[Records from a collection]
--- START ---

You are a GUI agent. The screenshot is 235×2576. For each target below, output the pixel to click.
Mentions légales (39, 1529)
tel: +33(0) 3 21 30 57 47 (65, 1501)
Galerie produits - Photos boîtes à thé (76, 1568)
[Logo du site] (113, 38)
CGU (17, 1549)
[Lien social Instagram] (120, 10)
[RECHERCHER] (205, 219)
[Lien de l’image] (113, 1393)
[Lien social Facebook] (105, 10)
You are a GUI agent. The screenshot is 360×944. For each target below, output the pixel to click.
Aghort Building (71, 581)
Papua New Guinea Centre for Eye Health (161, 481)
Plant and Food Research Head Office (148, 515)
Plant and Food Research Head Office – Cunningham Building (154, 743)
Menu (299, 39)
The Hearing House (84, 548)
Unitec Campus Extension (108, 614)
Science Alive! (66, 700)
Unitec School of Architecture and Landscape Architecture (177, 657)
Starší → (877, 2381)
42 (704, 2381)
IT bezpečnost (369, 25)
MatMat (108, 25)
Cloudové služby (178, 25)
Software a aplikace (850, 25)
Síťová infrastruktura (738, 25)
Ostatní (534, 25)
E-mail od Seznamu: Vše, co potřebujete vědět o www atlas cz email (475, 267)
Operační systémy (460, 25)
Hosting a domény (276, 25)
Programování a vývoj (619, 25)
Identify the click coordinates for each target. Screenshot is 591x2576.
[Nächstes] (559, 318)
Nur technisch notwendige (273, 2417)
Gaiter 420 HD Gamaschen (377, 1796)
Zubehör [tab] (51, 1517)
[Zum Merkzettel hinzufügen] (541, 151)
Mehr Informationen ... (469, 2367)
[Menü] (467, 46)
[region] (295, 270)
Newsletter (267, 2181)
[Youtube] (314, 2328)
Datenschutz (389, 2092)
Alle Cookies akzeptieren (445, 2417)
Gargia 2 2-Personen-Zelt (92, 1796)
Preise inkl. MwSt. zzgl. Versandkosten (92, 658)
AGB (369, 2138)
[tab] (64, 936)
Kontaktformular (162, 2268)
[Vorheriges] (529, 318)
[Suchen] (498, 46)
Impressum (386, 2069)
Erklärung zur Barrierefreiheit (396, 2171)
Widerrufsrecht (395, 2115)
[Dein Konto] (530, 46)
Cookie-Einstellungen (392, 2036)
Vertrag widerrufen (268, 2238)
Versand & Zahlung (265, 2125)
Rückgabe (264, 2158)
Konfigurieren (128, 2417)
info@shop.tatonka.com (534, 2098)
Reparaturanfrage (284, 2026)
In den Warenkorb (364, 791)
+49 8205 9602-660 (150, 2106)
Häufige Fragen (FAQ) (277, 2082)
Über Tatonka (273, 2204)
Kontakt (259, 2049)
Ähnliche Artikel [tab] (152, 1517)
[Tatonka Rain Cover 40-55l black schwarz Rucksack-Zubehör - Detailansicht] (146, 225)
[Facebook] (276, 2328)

--- END ---

YOUR TASK – Reproduce exactly the entries above, limited to the lines from the one with "Menu (299, 39)" through the one with "Ostatní (534, 25)", both included.

RESPONSE FOR THIS EXERCISE –
Menu (299, 39)
The Hearing House (84, 548)
Unitec Campus Extension (108, 614)
Science Alive! (66, 700)
Unitec School of Architecture and Landscape Architecture (177, 657)
Starší → (877, 2381)
42 (704, 2381)
IT bezpečnost (369, 25)
MatMat (108, 25)
Cloudové služby (178, 25)
Software a aplikace (850, 25)
Síťová infrastruktura (738, 25)
Ostatní (534, 25)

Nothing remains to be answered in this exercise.